Extracted records
BEGIN
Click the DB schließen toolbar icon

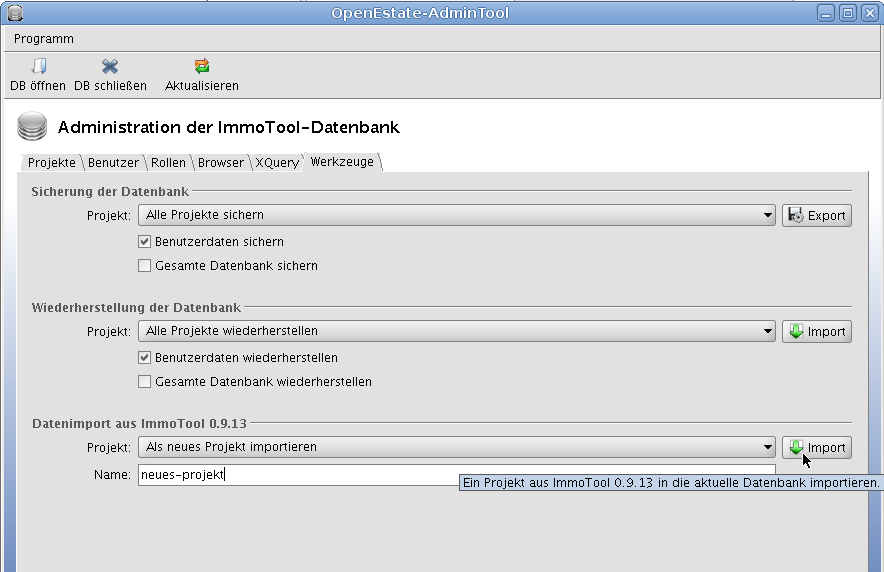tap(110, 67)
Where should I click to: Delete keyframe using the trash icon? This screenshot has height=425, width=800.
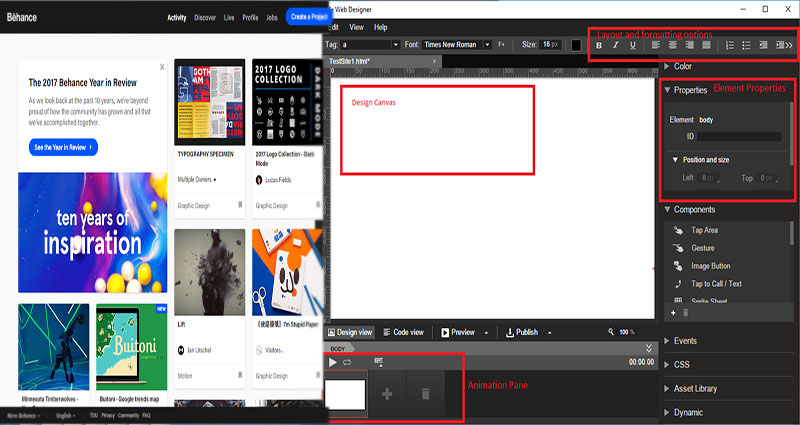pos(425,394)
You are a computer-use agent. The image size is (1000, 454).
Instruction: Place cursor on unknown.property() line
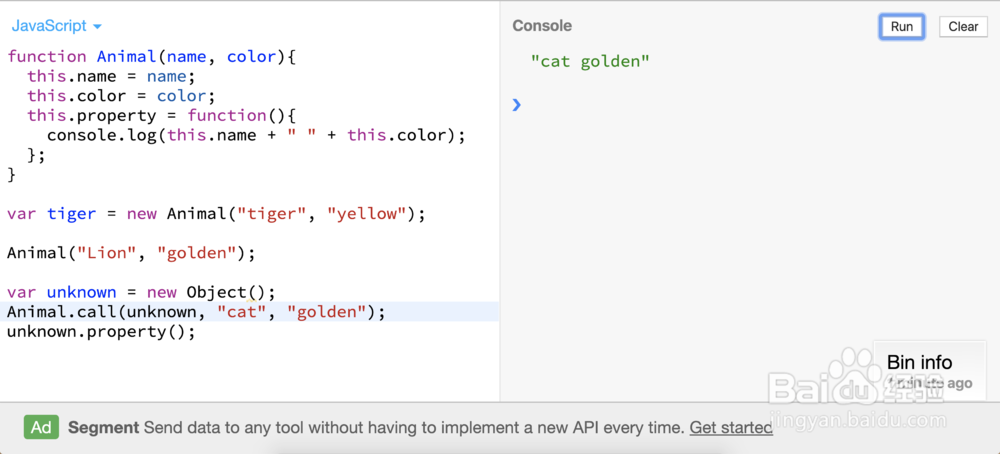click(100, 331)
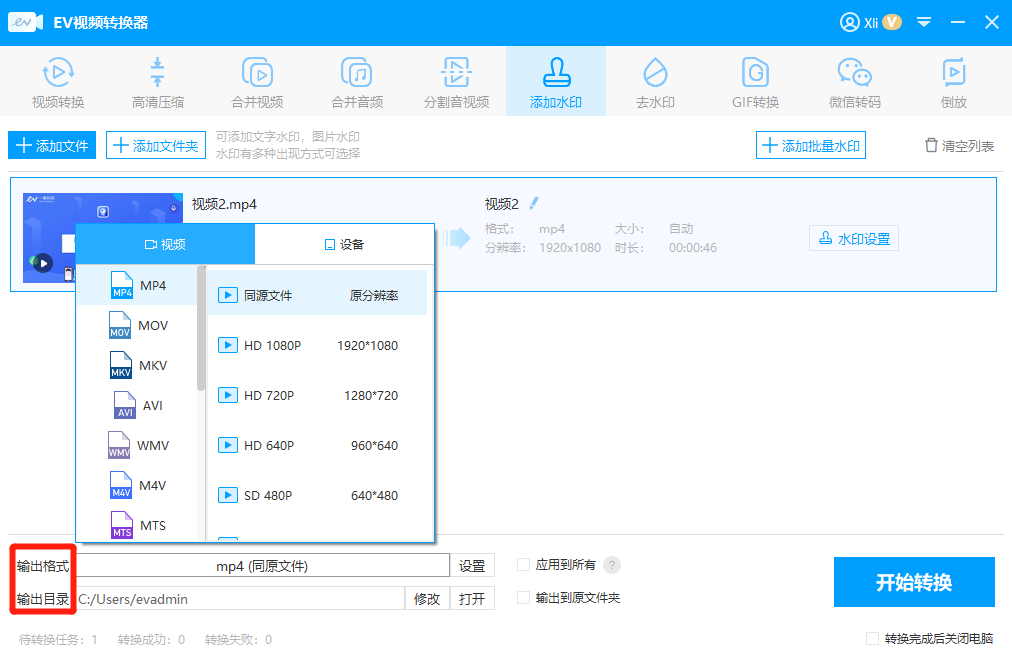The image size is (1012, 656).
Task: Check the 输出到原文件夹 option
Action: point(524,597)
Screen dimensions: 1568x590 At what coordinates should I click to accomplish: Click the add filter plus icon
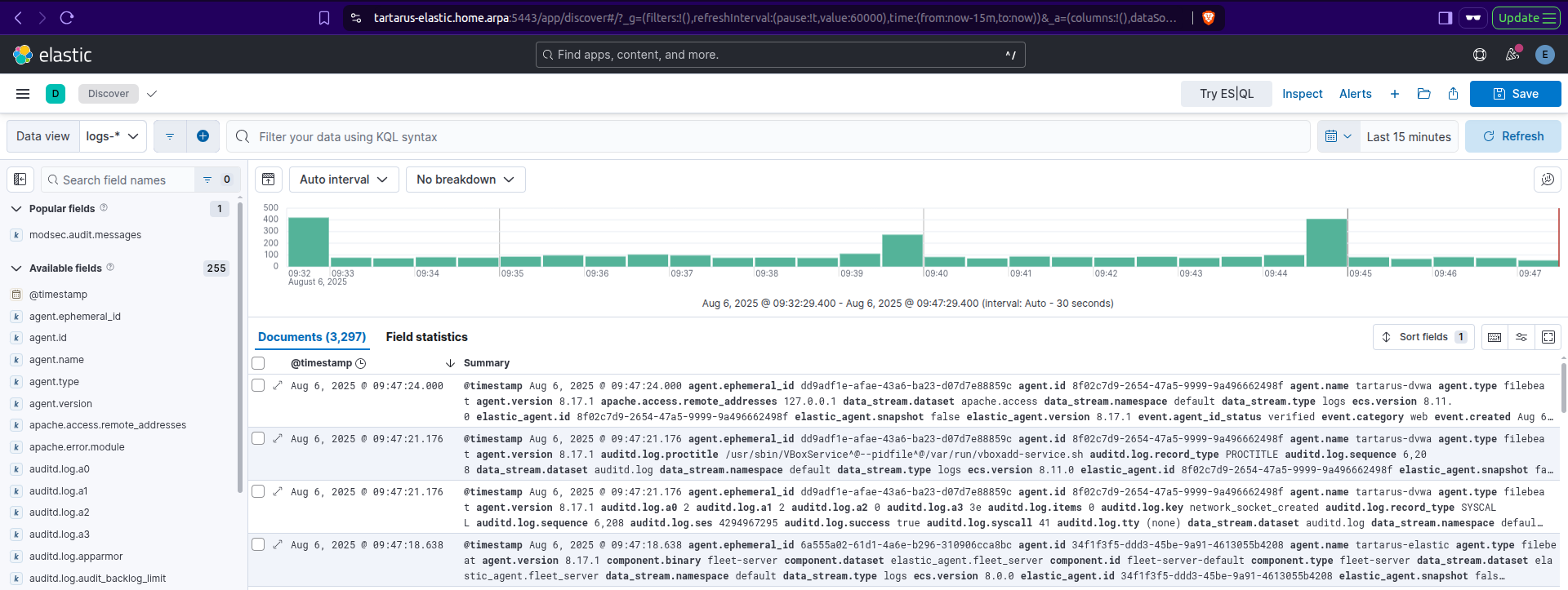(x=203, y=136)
END
BEGIN
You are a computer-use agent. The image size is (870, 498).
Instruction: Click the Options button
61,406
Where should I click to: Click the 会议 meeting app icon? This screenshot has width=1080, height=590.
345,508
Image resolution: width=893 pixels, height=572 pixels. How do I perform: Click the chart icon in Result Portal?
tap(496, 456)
END
▸ **ACTIVITY**
Nothing but the lines from the one with "Click the DB schließen toolbar icon" to the one with "You are a computer-use agent. The image size is (1000, 454)." above, both included, should be transcribed, exactly and without pictures.

▸ **RESULT OF THIS EXERCISE**
Click the DB schließen toolbar icon

tap(110, 67)
Where should I click to: Delete keyframe using the trash icon? This screenshot has height=425, width=800.
pos(425,394)
You are a computer-use agent. The image size is (1000, 454).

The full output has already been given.